Differential Associations of MMP-2 and MMP-14 with Stromal Amounts and T lymphocyte Presence in Ovarian Cancer
- Corresponding Author:
- M. Caroline Vos
Department of Obstetrics and Gynaecology
ElisabethTweesteden Hospital, 5000 LC Tilburg, The Netherlands
E-mail: [email protected]
Received date: October 05, 2015; Accepted date: January 20, 2016; Published date: January 25, 2016
Citation: Vos MC, Bekers B, Oudsten BLD, Boed E, Wurff AAM, et al. (2016) Differential Associations of MMP-2 and MMP-14 with Stromal Amounts and T-lymphocyte Presence in Ovarian Cancer. J Mol Genet Med 10:201. doi:10.4172/1747-0862.1000201
Copyright: © 2016 Vos MC, et al. This is an open-access article distributed under the terms of the Creative Commons Attribution License, which permits unrestricted use, distribution, and reproduction in any medium, provided the original author and source are credited.
Aim: Ovarian cancer prognosis is influenced by factors such as intratumoral T-lymphocyte presence and the amount of stroma formation relative to the epithelial tumor compartment. The regulation of these factors is unknown. Matrix metalloproteinases are involved in stromal remodeling and may be involved in T-cell trafficking as well. This study investigates the quantitative relationships between the matrix metalloproteinases MMP-2 and MMP-14 and both relative stroma amounts (‘stroma percentage’) and the presence of T lymphocytes in the stromal and epithelial compartments of ovarian cancer.
Patients and methods: In 86 patients with ovarian cancer, MMP-2 and MMP-14 expression and T-lymphocyte presence was determined using semi quantitative immunohistochemistry. Stroma percentage was determined by area calculation in haematoxylin eosin slides. Per slide, 3 random images at the tumor-stroma interface were investigated.
Results: Epithelial MMP-14 scoring correlated negatively with T-lymphocytes in tumor epithelium: correlation coefficient rho −0.36 (p < 0.01) for CD3, −0.30 (p < 0.01) for CD8 and −0.24 (p < 0.05) for CD45Ro. Stromal MMP-2 was positively related to stroma percentage (rho 0.29; p < 0.01). No significant correlations were found for MMP-14 with stromal amounts, or MMP-2 with T-cell presence in stroma or tumor epithelium.

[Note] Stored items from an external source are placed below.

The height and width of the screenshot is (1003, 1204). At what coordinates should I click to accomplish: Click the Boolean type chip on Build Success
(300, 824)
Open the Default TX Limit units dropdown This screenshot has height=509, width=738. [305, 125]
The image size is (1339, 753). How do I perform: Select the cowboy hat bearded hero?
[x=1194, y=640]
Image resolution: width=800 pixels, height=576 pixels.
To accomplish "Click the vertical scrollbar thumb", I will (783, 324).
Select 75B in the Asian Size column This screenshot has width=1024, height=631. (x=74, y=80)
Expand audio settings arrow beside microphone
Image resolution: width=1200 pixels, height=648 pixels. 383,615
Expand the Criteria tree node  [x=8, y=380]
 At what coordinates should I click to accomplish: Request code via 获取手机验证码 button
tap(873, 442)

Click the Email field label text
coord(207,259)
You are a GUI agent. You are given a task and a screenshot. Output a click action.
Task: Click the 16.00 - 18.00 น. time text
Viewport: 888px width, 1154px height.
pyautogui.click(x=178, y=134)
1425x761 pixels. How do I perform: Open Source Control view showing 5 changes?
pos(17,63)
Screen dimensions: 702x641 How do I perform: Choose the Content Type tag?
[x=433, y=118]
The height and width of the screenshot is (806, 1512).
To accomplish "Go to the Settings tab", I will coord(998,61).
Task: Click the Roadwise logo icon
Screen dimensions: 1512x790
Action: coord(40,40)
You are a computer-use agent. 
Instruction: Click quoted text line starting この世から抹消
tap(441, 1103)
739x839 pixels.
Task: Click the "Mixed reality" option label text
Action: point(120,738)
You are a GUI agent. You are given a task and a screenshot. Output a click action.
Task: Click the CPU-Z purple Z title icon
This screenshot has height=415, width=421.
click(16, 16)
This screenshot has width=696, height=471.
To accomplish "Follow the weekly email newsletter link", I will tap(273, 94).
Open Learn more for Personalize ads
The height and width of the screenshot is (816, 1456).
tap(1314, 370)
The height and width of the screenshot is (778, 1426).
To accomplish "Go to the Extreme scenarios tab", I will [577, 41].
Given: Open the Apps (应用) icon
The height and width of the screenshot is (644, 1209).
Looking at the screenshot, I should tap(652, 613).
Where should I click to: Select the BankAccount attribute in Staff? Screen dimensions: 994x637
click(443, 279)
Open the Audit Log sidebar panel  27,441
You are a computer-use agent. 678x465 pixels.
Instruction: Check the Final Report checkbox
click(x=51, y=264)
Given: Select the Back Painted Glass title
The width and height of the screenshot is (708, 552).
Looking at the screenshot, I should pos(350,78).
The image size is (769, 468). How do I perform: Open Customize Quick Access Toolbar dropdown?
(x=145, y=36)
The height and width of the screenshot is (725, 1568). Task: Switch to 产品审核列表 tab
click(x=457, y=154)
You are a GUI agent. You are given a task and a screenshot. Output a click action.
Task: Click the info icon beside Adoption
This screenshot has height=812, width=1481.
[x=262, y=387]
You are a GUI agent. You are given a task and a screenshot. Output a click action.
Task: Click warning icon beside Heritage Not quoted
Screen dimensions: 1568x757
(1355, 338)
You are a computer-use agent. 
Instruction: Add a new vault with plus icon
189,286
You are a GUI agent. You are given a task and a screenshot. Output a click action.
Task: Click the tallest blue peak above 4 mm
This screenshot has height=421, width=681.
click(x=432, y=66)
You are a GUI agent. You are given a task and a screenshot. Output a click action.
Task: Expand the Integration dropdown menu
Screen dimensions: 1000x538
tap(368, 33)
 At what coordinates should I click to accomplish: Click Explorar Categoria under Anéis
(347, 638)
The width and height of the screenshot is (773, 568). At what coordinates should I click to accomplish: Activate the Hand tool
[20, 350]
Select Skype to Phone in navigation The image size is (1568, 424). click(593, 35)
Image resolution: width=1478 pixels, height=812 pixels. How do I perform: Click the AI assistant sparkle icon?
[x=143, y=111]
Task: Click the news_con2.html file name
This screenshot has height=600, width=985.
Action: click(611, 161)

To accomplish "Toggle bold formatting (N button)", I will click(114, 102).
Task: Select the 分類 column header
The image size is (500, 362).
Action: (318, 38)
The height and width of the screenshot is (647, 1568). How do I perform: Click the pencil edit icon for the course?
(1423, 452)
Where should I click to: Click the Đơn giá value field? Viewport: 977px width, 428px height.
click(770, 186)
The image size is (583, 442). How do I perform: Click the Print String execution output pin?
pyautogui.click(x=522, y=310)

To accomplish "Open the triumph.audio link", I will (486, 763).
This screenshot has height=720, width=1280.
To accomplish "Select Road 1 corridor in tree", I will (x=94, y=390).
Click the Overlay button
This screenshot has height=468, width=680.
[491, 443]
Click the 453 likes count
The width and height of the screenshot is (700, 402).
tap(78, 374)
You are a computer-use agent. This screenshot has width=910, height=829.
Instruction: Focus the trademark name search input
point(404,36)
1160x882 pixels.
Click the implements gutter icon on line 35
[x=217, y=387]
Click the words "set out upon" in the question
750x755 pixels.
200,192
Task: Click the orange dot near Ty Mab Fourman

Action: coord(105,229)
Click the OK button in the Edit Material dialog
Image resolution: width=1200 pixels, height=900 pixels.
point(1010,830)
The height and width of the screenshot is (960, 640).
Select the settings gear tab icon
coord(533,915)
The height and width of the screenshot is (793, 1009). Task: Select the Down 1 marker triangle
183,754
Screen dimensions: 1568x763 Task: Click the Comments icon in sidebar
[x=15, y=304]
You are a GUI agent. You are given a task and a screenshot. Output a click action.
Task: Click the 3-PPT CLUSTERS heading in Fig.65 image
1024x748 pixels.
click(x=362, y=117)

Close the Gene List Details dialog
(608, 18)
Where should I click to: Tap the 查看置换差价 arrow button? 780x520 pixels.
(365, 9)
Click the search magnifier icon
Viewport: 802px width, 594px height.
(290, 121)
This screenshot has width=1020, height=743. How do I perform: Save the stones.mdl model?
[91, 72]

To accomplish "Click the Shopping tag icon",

Conclusion: Opposite to our hypothesis that MMPs reduce stromal amounts and permit T cell trafficking into both stromal and epithelial tumor parts, MMP expression was associated with higher relative stromal amounts and lower presence of T lymphocytes. In particular, we found that epithelial MMP-14 expression was negatively associated with T-lymphocyte presence in the tumor suggesting a role for MMP-14 in negatively regulating T-cell trafficking by other means. Stromal MMP-2 expression was associated with an increase in stromal amounts suggesting an ineffective feedback on tumor stroma volume growth of the expression of this gelatinase. More research is necessary to determine the specific actions of MMPs in ovarian cancer.